Nonetheless, this study has some limitations. First, this was a retrospective study, and thus, the type and doses of macrolides were not completely consistent. Also, no patients were treated with azithromycin because its use for bronchiectasis was not permitted in Japan due to health coverage regulations. Second, long-term, low-dose macrolide therapy is also associated with the appearance of macrolide-resistant bacteria, such as drug-resistant oropharyngeal Streptococci, but drug-resistance tests were not routinely performed [ 12]. In short, the potential effects of the emergence of drug-resistant bacteria on the therapeutic effect could not be sufficiently ruled out. Third, although the frequency of AE was compared as a marker of therapeutic effect, therapeutic effects for respiratory symptoms and respiratory function were not compared. Additionally, this study was conducted at a single hospital with a limited number of registered patients.

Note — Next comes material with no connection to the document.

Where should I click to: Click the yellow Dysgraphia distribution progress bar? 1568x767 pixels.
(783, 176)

Despite these limitations, we strongly believe that this study has valuable implications for assessing the relationship between long-term, low-dose macrolide therapy and the frequency of AE in idiopathic bronchiectasis classified by severity of the BRICS. Further research regarding the relationship between macrolide therapy and bronchiectasis is recommended.
CONCLUSION
Long-term, low-dose macrolide therapy might reduce the incidence of multiple AEs, regardless of severity, in patients with idiopathic bronchiectasis without previous AEs. However, macrolide therapy might be less effective in reducing the occurrence of a single AE based on severity. Severity assessment by HRCT might be a useful tool to predict treatment efficacy. Further large-scale clinical trials should be considered to investigate the utility of HRCT in bronchiectasis.
LIST OF ABBREVIATIONS
HRCT = | High-resolution computed tomography |
AE = | Acute exacerbation |
BRICS = | Bronchiectasis radiologically indexed CT score |
AUTHORS' CONTRIBUTIONS
Dr. ZS designed the study and drafted the manuscript. Dr. KK made substantial contributions to the analysis and interpretation of data and editing of the final manuscript. Dr. MY, SU, SN, KT, and NT contributed to the data collection, analysis, and review of this manuscript.

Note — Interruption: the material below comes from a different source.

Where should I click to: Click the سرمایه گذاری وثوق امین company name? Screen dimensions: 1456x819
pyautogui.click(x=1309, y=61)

ETHICS APPROVAL AND CONSENT TO PARTICIPATE
The Atsugi City Hospital Ethics Committie approved this study.
HUMAN AND ANIMAL RIGHTS
No animals were used that are the basis of this study. All the human procedures were performed in accordance with the Declaration of Helsinki and the Good Clinical Practice guidelines.
AVAILABILITY OF DATA AND MATERIALS
The data that support the findings of this study are available on request from the corresponding author [Z.S]. The data are not publicly available due to ethical restrictions.
ACKNOWLEDGMENTS
The authors would like to thank Enago for the professional English language review.